Organismo Andino de Saúde Convenio Hipólito Unanue – Oras/Conhu
O Oras/Conhu, por meio de uma estratégia de gestão de conhecimento, busca subsidiar a tomada de decisões e políticas com um conjunto importante de webinarios. A estrutura institucional do organismo tem permitido a mobilização de fundos da cooperação em projetos de vigilância genômica, e em temáticas com sinergias com outras iniciativas de integração, como em saúde indígena e saúde nas fronteiras com o Organismo do Tratado Cooperação Amazónica (OTCA) e com o Mercosul, por exemplo.
Em síntese, Tobar (2021), analisando o multilateralismo regional sul-americano em saúde, conclui que: “Mesmo quando têm um caráter que os remete a territórios ou regiões comuns, as medidas promovidas não conversam entre si, duplicam-se (enfraquecem-se) e isso corresponde, em certa medida, às grandes diferenças ideológicas entre os Chefes de Estado e de Governo dos países da região”.
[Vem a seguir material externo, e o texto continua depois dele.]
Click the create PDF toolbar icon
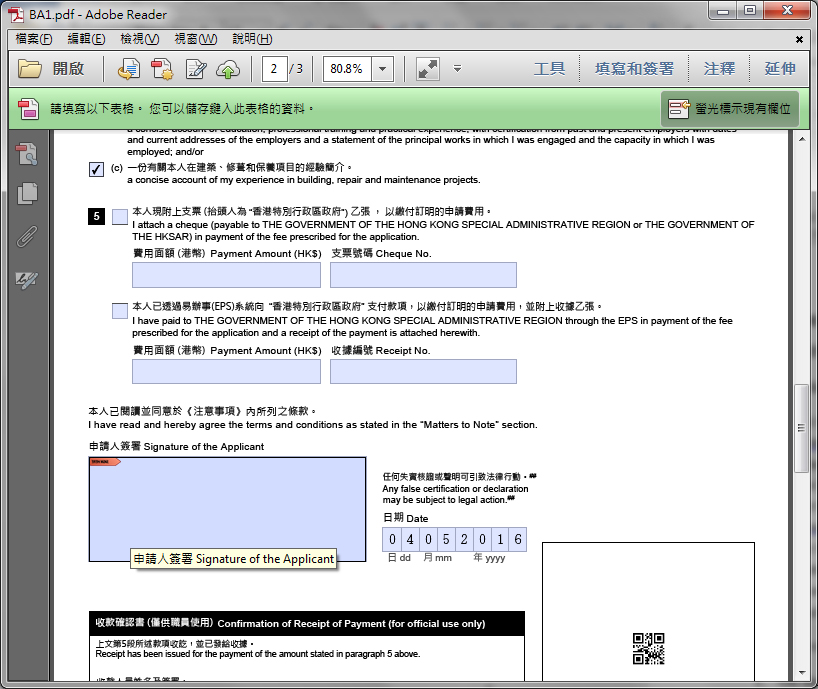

Uma agenda e uma institucionalidade para a diplomacia da saúde na América Latina
A emergência de um elenco de novos governos progressistas na América Latina abre uma janela de oportunidades pelos próximos 2 a 3 anos para a construção de programas de cooperação para o desenvolvimento em torno da Agenda 2030 e da saúde, em particular. As orientações, prioridades e acordos já estabelecidos nas instituições e arranjos políticos regionais e sub-regionais revisados acima indicam diversos pontos de convergência a serem explorados para garantir a maior efetividade possível para todos e cada um.
Institucionalidade da governança
Para alcançar a maior efetividade possível é necessário construir uma institucionalidade que dê conta da envergadura da cooperação pretendida, inclusive em saúde, evidentemente aproveitando as estruturas e arranjos já existentes.
Reconhecendo-se a importância e experiência de organismos regionais do sistema interamericano – a CEPAL na esfera econômico-social e do desenvolvimento, e a OPAS na esfera da saúde – é lógico que elas sejam os locus políticos e técnicos a ancorar os processos de negociação e implementação da cooperação sócio-sanitária.
A harmonização de agendas de cooperação em saúde entre os diversos entes multilaterais subregionais – Celac, Mercosul, ORAS-Cohnu, Comisca, uma Unasul talvez recriada – seria extremamente benéfica para alcançar objetivos relevantes na cooperação para o desenvolvimento e a saúde. A realização de uma ampla reunião de consulta entre estas entidades, governos nacionais e sociedade civil, ancorada pea Cepal e OPAS, poderia ser um começo promissor.